Work request: How many lines in the data below contain the string "filter"? Answer with the number only.

Dataset excerpts:
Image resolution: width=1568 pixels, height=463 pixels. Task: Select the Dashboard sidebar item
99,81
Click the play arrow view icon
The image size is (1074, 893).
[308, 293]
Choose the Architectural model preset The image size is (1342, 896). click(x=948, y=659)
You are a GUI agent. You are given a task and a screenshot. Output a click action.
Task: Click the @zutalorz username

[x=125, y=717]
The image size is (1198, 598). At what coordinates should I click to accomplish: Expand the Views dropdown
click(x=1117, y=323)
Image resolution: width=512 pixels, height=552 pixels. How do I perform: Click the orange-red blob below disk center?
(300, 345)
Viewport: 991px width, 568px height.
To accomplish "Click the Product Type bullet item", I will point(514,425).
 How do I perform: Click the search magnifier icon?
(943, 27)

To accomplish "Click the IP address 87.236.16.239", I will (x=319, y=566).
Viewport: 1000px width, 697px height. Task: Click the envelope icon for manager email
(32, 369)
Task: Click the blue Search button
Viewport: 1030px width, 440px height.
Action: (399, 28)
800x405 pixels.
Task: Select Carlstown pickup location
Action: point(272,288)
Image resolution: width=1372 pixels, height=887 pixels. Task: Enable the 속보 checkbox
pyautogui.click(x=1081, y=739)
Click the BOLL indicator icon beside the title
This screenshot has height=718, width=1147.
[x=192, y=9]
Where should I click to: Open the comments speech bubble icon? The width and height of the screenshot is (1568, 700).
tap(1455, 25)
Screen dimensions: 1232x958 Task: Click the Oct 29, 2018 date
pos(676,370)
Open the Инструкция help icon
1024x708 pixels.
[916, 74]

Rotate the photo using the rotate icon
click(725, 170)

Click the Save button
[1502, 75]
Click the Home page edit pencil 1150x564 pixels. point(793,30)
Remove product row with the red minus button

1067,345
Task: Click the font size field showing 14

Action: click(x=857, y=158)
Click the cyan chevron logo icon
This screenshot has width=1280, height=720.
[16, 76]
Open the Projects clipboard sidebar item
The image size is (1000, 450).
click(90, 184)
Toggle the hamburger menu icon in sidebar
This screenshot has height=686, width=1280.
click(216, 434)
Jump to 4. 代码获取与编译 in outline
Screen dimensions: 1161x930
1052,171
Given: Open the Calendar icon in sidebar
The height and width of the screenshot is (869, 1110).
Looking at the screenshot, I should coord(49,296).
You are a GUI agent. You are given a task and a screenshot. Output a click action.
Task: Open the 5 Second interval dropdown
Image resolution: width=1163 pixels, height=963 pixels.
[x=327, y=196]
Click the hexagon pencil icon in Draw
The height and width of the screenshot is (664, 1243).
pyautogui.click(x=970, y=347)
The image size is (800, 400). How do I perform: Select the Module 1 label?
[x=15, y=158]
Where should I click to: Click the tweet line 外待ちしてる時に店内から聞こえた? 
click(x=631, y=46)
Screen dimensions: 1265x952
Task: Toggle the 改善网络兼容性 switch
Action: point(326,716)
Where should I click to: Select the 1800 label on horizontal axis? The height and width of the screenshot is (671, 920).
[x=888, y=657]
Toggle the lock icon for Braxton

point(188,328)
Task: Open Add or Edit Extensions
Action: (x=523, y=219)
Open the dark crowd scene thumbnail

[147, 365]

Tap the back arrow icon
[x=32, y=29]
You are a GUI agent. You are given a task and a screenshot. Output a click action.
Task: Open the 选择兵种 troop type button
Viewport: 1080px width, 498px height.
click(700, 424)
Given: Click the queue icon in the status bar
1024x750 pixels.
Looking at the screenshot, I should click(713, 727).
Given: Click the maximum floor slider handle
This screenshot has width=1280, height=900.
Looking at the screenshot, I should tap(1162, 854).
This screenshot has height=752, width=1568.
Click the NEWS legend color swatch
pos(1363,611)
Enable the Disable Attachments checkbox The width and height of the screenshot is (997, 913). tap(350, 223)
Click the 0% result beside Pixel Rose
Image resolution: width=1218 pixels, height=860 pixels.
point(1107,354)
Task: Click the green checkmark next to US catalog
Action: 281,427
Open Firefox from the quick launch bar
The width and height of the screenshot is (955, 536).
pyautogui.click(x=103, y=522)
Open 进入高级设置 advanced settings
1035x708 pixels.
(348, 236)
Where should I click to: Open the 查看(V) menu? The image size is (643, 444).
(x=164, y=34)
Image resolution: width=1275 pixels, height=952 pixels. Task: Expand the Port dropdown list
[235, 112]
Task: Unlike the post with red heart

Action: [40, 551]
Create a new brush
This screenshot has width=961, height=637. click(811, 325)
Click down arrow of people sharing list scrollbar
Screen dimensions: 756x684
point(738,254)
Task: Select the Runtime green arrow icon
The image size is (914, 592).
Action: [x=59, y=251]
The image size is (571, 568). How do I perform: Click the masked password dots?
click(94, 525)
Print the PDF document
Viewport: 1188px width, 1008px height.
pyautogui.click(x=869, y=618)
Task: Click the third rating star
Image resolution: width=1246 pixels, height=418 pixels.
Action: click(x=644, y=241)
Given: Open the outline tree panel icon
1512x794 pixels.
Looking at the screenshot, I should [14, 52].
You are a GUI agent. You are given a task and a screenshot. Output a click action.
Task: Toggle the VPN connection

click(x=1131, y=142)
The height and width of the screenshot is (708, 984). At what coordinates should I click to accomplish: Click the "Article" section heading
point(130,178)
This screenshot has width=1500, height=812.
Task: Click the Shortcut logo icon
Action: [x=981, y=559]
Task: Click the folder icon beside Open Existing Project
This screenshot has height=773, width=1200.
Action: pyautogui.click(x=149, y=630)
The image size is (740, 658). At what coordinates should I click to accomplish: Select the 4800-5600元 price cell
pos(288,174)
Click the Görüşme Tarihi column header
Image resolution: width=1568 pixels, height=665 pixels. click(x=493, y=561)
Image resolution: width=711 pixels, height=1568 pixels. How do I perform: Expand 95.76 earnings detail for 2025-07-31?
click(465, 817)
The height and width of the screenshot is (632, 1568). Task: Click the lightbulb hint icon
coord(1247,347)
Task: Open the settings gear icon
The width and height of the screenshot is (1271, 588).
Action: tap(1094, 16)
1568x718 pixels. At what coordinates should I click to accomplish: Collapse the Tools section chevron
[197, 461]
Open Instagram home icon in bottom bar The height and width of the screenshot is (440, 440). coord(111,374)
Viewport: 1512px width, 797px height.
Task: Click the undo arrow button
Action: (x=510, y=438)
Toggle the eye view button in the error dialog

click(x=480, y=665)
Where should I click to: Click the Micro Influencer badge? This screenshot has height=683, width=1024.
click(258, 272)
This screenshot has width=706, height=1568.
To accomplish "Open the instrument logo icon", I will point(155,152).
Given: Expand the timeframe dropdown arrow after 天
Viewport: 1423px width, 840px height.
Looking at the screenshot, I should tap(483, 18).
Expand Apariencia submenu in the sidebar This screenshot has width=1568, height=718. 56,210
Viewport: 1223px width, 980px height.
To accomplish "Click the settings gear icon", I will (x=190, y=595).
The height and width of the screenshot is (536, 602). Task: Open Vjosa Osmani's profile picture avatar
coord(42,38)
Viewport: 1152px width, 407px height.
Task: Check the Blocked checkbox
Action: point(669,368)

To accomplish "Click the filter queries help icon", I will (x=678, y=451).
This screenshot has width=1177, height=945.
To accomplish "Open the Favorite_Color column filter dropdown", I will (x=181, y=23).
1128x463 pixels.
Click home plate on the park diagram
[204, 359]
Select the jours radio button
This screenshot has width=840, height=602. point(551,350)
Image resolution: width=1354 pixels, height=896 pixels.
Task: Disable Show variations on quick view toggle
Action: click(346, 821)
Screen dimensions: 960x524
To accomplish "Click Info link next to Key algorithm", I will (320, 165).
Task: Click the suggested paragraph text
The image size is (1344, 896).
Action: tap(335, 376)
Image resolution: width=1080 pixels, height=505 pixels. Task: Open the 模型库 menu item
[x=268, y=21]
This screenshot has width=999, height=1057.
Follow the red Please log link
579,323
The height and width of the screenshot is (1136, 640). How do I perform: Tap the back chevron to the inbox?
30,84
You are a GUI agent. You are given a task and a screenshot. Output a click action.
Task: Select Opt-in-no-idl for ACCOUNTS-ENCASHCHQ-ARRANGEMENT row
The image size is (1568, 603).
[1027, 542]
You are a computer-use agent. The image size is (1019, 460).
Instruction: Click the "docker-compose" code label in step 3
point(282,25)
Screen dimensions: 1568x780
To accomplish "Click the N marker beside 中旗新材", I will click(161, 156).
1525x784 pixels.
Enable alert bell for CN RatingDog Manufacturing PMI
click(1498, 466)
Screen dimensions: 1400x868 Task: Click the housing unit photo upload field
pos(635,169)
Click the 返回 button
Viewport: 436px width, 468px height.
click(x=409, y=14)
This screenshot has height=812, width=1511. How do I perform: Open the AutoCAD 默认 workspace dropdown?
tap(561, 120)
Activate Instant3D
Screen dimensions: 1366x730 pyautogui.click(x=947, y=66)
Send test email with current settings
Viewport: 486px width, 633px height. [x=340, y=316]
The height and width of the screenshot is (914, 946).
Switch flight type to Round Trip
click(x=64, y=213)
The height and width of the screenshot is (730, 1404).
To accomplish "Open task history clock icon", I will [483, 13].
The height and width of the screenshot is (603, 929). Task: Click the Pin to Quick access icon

Problem solution: 2